Records excerpted from a collection:
• • • •
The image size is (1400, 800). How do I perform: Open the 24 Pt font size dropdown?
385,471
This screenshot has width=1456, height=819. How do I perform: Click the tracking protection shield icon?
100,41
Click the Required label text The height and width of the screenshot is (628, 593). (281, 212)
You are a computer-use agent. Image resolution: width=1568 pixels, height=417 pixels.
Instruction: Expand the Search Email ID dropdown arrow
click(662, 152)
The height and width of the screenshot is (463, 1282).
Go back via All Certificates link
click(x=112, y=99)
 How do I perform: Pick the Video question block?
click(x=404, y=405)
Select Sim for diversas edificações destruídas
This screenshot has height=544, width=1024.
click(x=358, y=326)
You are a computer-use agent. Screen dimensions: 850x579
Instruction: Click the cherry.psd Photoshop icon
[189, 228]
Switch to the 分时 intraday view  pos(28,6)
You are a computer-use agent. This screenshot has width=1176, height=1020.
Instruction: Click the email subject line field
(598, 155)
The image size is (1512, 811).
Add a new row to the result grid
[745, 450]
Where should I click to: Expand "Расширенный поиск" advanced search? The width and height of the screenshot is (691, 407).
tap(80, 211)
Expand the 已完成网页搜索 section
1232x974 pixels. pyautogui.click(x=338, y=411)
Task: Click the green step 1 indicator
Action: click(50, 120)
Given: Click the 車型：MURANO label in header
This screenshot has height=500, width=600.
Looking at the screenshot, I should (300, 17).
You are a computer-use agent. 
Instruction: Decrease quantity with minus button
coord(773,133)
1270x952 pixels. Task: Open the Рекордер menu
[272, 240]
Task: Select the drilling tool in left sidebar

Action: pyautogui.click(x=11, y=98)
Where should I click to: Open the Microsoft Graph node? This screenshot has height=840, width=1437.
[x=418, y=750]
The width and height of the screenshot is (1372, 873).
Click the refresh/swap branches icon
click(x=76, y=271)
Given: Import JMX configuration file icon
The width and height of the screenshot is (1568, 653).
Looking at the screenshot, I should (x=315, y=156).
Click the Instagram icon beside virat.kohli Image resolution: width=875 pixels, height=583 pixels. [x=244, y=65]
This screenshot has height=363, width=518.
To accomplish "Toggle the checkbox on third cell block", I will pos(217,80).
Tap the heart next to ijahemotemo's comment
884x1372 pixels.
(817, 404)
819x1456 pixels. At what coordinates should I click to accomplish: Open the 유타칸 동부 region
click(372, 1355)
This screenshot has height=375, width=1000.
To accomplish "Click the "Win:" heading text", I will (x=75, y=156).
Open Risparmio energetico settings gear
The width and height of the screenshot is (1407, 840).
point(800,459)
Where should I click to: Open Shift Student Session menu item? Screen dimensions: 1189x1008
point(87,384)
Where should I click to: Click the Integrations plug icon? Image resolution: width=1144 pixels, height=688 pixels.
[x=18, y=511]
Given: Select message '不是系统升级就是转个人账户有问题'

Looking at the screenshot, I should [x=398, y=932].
• • • •
• **Directions**: Retype every entry above, word for word.

• **Response to the task**:
The image size is (1400, 800). How do I perform: Open the 24 Pt font size dropdown?
385,471
This screenshot has width=1456, height=819. How do I perform: Click the tracking protection shield icon?
100,41
Click the Required label text The height and width of the screenshot is (628, 593). (281, 212)
You are a computer-use agent. Image resolution: width=1568 pixels, height=417 pixels.
Instruction: Expand the Search Email ID dropdown arrow
click(662, 152)
The height and width of the screenshot is (463, 1282).
Go back via All Certificates link
click(x=112, y=99)
 How do I perform: Pick the Video question block?
click(x=404, y=405)
Select Sim for diversas edificações destruídas
This screenshot has height=544, width=1024.
click(x=358, y=326)
You are a computer-use agent. Screen dimensions: 850x579
Instruction: Click the cherry.psd Photoshop icon
[189, 228]
Switch to the 分时 intraday view  pos(28,6)
You are a computer-use agent. This screenshot has width=1176, height=1020.
Instruction: Click the email subject line field
(598, 155)
The image size is (1512, 811).
Add a new row to the result grid
[745, 450]
Where should I click to: Expand "Расширенный поиск" advanced search? The width and height of the screenshot is (691, 407).
tap(80, 211)
Expand the 已完成网页搜索 section
1232x974 pixels. pyautogui.click(x=338, y=411)
Task: Click the green step 1 indicator
Action: click(50, 120)
Given: Click the 車型：MURANO label in header
This screenshot has height=500, width=600.
Looking at the screenshot, I should (300, 17).
You are a computer-use agent. 
Instruction: Decrease quantity with minus button
coord(773,133)
1270x952 pixels. Task: Open the Рекордер menu
[272, 240]
Task: Select the drilling tool in left sidebar

Action: pyautogui.click(x=11, y=98)
Where should I click to: Open the Microsoft Graph node? This screenshot has height=840, width=1437.
[x=418, y=750]
The width and height of the screenshot is (1372, 873).
Click the refresh/swap branches icon
click(x=76, y=271)
Given: Import JMX configuration file icon
The width and height of the screenshot is (1568, 653).
Looking at the screenshot, I should (x=315, y=156).
Click the Instagram icon beside virat.kohli Image resolution: width=875 pixels, height=583 pixels. [x=244, y=65]
This screenshot has height=363, width=518.
To accomplish "Toggle the checkbox on third cell block", I will pos(217,80).
Tap the heart next to ijahemotemo's comment
884x1372 pixels.
(817, 404)
819x1456 pixels. At what coordinates should I click to accomplish: Open the 유타칸 동부 region
click(372, 1355)
This screenshot has height=375, width=1000.
To accomplish "Click the "Win:" heading text", I will (x=75, y=156).
Open Risparmio energetico settings gear
The width and height of the screenshot is (1407, 840).
point(800,459)
Where should I click to: Open Shift Student Session menu item? Screen dimensions: 1189x1008
point(87,384)
Where should I click to: Click the Integrations plug icon? Image resolution: width=1144 pixels, height=688 pixels.
[x=18, y=511]
Given: Select message '不是系统升级就是转个人账户有问题'

Looking at the screenshot, I should [x=398, y=932].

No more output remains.